The Second Delay in Accessing Stroke Healthcare (DASH II) Study
Background and Purpose—With the advent of time-dependent thrombolytic therapy for ischemic stroke, it has become increasingly important for stroke patients to arrive at the hospital quickly. This study investigates the association between the use of emergency medical services (EMS) and delay time among individuals with stroke symptoms and examines the predictors of EMS use.
Methods—The Second Delay in Accessing Stroke Healthcare Study (DASH II) was a prospective study of 617 individuals arriving at emergency departments in Denver, Colo, Chapel Hill, NC, and Greenville, SC, with stroke symptoms.
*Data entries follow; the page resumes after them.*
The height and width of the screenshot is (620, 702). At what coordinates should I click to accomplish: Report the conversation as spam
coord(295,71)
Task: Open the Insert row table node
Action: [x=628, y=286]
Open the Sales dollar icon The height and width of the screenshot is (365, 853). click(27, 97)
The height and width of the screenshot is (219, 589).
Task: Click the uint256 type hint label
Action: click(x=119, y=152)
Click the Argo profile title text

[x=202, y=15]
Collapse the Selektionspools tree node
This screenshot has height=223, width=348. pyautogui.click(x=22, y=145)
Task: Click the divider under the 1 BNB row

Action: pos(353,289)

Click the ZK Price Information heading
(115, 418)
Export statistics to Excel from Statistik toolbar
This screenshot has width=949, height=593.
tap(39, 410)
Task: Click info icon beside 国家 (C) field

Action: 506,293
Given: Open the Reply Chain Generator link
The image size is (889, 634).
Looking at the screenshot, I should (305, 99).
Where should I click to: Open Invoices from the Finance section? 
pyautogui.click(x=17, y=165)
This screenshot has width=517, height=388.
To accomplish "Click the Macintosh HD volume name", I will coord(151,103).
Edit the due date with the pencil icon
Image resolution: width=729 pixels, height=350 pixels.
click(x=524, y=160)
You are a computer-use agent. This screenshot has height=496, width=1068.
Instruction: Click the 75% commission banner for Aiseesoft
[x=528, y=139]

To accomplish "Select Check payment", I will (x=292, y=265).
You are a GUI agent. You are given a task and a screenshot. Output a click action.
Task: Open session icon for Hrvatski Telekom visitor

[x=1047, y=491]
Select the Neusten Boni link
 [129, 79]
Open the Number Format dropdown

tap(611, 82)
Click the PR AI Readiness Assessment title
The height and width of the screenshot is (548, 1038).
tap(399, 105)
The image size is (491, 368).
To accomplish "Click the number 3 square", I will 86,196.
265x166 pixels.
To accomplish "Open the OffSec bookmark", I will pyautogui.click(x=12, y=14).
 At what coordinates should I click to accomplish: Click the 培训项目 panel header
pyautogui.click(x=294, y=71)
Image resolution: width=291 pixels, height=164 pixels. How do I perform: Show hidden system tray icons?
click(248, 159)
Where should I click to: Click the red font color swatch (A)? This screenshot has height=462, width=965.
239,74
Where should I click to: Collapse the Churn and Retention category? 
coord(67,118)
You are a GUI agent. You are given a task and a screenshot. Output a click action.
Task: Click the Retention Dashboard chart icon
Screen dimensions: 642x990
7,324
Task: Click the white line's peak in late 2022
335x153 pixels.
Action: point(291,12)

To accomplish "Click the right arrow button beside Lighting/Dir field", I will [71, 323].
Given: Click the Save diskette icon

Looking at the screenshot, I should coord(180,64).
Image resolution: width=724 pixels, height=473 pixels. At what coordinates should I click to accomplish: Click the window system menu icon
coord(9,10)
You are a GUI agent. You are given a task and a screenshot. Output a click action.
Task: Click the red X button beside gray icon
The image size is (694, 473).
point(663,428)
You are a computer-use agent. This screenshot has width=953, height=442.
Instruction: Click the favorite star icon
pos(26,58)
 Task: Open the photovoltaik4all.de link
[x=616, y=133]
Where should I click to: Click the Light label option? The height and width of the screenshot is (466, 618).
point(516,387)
Results—EMS use was associated with decreased prehospital and in-hospital delay. Those who used EMS had a median prehospital delay time of 2.85 hours compared with 4.03 hours for those who did not use EMS (P=0.002). Older individuals were more likely to use EMS (odds ratio [OR] 1.21 for each 5-year increase, 95% CI 1.14 to 1.29), as were individuals who expressed a high sense of urgency about their symptoms (OR 1.69, 95% CI 1.09 to 2.62). Knowledge of stroke symptoms was not associated with increased EMS use (OR 0.63, 95% CI 0.40 to 0.98). Patients were more likely to use EMS if someone other than the patient first identified that there was a problem (OR 2.35, 95% CI 1.61 to 3.44).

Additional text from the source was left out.